## Aim of the exercise
Exactly as they appear, write the lines from the one containing "Click the Accenture logo" to the final line of the entries, leaving pictures out.
++++ Source information ++++
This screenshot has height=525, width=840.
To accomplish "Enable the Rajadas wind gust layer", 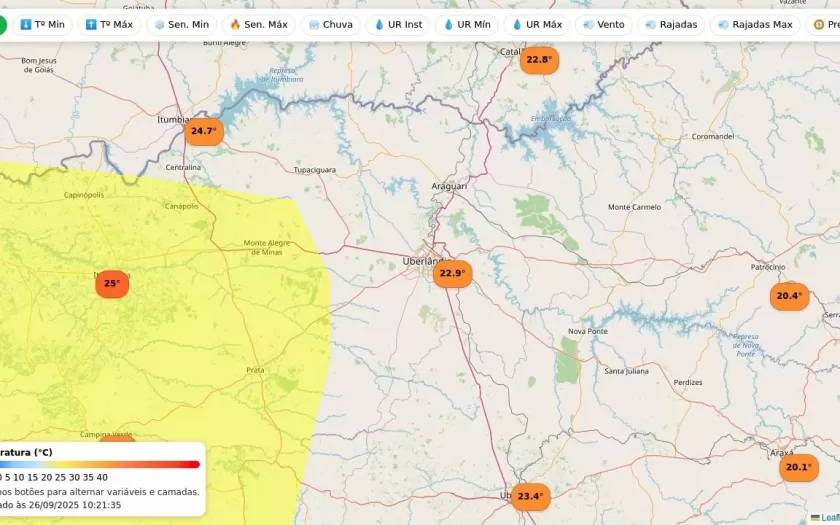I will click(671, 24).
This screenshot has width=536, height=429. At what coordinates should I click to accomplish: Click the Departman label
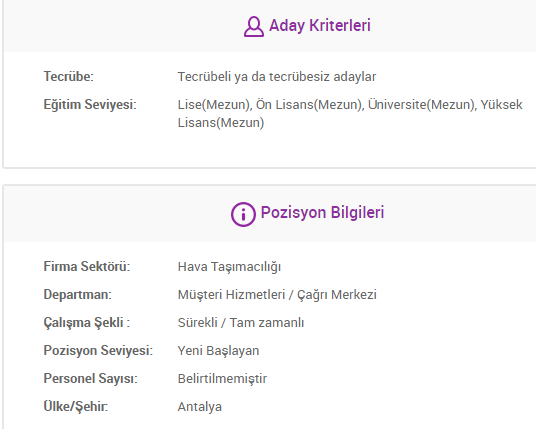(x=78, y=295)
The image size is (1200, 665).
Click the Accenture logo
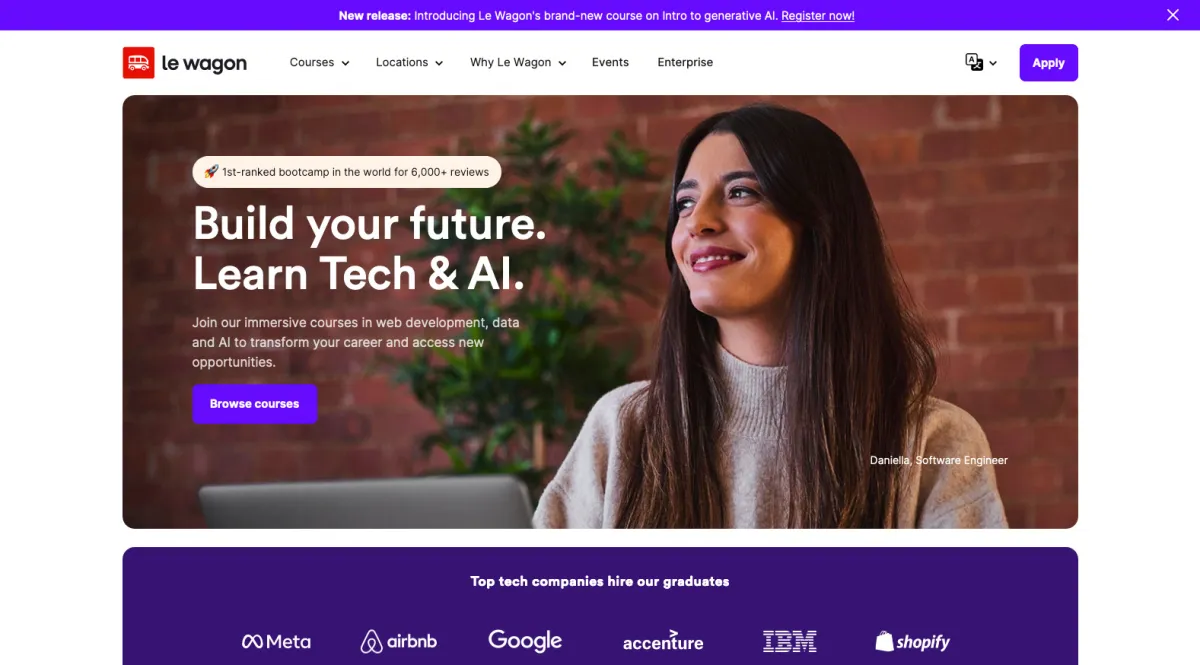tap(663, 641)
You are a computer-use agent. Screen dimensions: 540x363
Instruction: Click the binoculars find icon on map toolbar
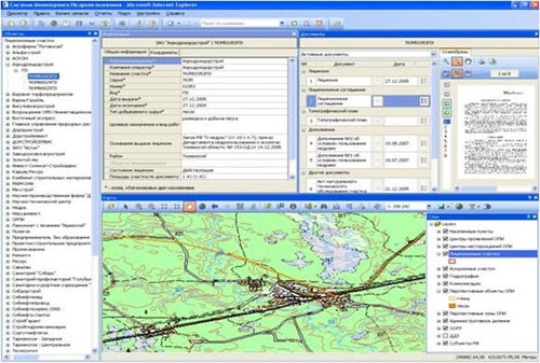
++++
## Exercise response
Click the Accenture logo
tap(663, 641)
You are a computer-use agent. Screen dimensions: 540x363
Instruction: Click the binoculars find icon on map toolbar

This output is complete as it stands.